Cabin crew are returning to work at a growing pace as the one-week wage strike at SAA begins to bite with the imposition of a strict no-work, no-pay policy.

“For Wednesday and Thursday, we had 70 cabin crew returning to work. The quantification of actual losses (to workers of wages) will be worked out once the strike has ended.  What is clear is that a quarter of one’s salary is not an insignificant amount of money,” SAA spokesman Tlali Tlali told Fin24. 

The SABC is reporting that trade union Numsa is about to announce an end to the strike after a wage agreement was struck in marathon conciliation sessions to end the eight-day long strike at the national carrier.

SAA has resumed some operations this week and it announced yesterday that it would not be able to make payroll as the strike bites revenues – board member Martin Kingston said earlier in the week that the airline was losing some R50m a day due to the strike.

No more bailouts

Earlier in the week, Public Enterprises Minister Pravin Gordhan said no further bailouts could be expected from the government. Numsa has led the strike and is in alliance with the SA Cabin Crew Association, but the numbers returning suggest the alliance was fraying.

## YOUR INSTRUCTIONS
Please carry on the article about the SAA strike above from its last sentence.

## SUPPLIED INFORMATION
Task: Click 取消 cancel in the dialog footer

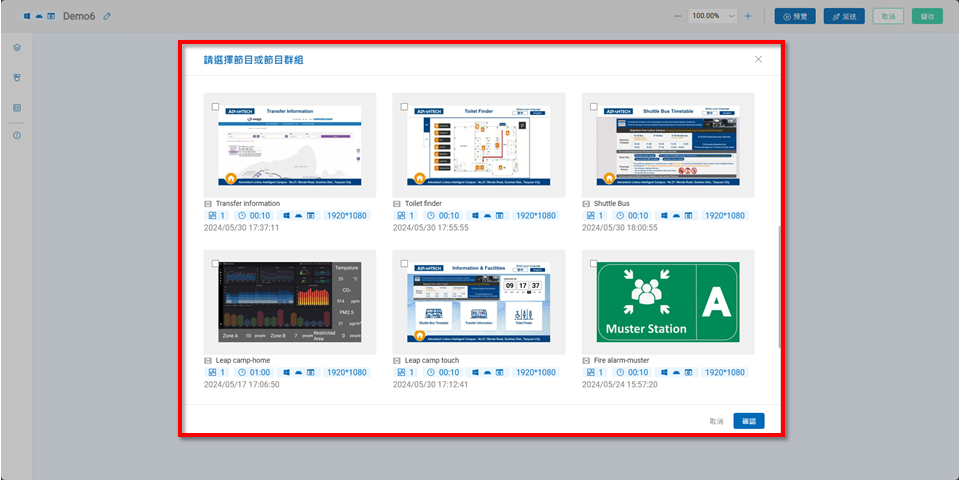Action: click(715, 421)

## THE RESPONSE
Earlier in the week, Numsa announced that a secondary strike would be called at Air Chefs, the airline catering company owned by SAA. 

But airlines have shifted away from Air Chefs, meaning that the secondary strike would not have extended the aviation showdown and slowdown significantly.  “SAA is its biggest client,” said Tlali. Its only other clients are Swiss International, SA Express, Mango, Proflight Zambia (in Durban and Johannesburg) and BA in Durban. 

Neither Comair nor FlySafair, the major domestic competitor airlines to SAA, use Air Chefs. Comair is in a long-standing wage dispute with Numsa and a strike was narrowly averted in April when the airline interdicted the strike. There has not yet been a strike ballot at Comair, so there is no immediate threat of a strike although the airline’s schedules were impacted by the strike at SAA Technical which still services its aircraft. 

Numsa does not have a recognition agreement in place for cabin crew but it does have one for ground crew at Comair. The airline has contingency plans in place to keep flying should Numsa ballot successfully for a strike, it said in a statement.

“Comair anticipates to remain fully operational, should its ground and/or cabin crew choose to exercise their right to strike. However, the operations may become pressurised if industrial action continues for some time,” said a Comair spokesperson.